The current boardroom situation within the Blackpool Football Club Limited company is clearly cause for concern given the public arguments between the Oyston family and Valeri Belokon which have escalated in the past 12 months. Valeri Belokon, a key figure in funding the football club’s promotion to the Championship in 2007 and the Premier League in 2010, wrote a concerned letter in July 2014 outlining fears that the running of the club was threatening its future.

Despite the public rebuttal from the football club, insisting that “the club is in the best possible hands”, performances of the team in the last few years have been not good enough and led to a humiliating relegation, equalling the record low points tally for a Championship club. It would seem Mr. Belokon’s concerns were well-founded. Since the open letters from both sides last July, there have been further public spats and the most recent has seen Mr. Belokon being blamed for being unable to enter into discussions over the sale of the club to an unnamed third party.

A club statement released on 27 May 2015 stated that “as a result of the failure to engage in meaningful discussions and gain the support of all directors and shareholders, the Board has come to the view that it would be impractical to continue any further negotiations with the third party bidder.” Segesta Limited, owned 97% by the Oyston family, owns 76.3% of the share capital of Blackpool Football Club Limited which would suggest that Mr. Belokon’s approval to sell Segesta Limited’s shares is not required.

However, the club statement said that “This makes it exceptionally difficult for the Board to engage in any collective decision making, as demonstrated by the inability of the Board to progress this third party offer.” With this in mind, it is concerning that the club is not in a position to be able to take decisions with disagreements in the boardroom. If the Oyston family are unable to establish a healthy working relationship with Mr. Belokon, then it would perhaps be best for all concerned for them to move aside and allow someone else to work with Mr. Belokon for the good of the club.

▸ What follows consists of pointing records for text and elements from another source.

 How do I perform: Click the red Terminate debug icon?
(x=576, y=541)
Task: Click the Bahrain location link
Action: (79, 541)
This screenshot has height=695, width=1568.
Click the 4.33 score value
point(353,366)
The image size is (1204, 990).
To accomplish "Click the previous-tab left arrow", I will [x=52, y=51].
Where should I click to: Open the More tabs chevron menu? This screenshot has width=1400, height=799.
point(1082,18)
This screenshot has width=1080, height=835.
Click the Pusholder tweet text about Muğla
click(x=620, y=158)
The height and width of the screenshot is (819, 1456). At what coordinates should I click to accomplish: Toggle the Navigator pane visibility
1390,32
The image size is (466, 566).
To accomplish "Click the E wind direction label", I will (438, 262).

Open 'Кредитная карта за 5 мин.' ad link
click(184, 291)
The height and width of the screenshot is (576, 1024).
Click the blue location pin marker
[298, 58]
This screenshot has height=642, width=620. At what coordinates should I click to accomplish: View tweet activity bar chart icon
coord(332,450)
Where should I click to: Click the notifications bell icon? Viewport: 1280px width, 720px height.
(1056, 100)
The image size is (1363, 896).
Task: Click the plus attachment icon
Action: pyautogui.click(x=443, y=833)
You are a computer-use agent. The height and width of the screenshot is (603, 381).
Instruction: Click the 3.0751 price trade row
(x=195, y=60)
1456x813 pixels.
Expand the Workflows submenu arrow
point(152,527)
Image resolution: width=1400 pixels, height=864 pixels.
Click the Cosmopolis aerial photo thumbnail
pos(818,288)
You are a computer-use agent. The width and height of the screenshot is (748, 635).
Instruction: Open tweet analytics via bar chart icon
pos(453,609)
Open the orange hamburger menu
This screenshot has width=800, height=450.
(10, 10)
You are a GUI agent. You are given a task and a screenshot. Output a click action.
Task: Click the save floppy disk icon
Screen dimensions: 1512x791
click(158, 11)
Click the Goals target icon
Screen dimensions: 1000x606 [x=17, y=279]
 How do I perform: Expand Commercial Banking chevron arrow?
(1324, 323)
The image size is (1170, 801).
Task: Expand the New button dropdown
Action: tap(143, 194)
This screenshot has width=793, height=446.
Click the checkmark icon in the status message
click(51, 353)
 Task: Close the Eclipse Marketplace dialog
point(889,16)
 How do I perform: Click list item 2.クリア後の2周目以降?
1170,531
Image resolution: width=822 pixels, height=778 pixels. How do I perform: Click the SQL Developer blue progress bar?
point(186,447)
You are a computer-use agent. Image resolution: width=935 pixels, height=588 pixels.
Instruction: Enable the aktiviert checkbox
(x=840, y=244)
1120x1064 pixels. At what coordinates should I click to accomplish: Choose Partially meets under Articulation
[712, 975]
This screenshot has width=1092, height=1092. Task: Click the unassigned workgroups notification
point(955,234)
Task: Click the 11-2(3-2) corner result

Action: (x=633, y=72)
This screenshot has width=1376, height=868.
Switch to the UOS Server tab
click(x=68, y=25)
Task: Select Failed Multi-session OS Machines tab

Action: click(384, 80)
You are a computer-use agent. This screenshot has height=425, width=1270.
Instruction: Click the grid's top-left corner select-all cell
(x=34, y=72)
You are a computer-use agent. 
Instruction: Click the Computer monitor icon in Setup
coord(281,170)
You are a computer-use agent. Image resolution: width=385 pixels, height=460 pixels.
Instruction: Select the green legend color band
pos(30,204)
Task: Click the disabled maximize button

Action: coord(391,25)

Strong return on investment

The form of the bid represents a strong return on investment for the Oyston family from the initial purchase price and amount of prior loans converted to equity. On top of the bid value in excess of £16m, the Oyston family have also benefitted from an £11m sum paid to their company Zabaxe Limited in 2010-11.

Given the likelihood of future losses without additional investment, the ability to exit the business at this point in time with such a cash positive outcome despite the company’s poor future prospects offers the Oyston family a big opportunity. Delaying any sale is only likely to diminish the potential returns and so a sale to BST presents a logical exit strategy.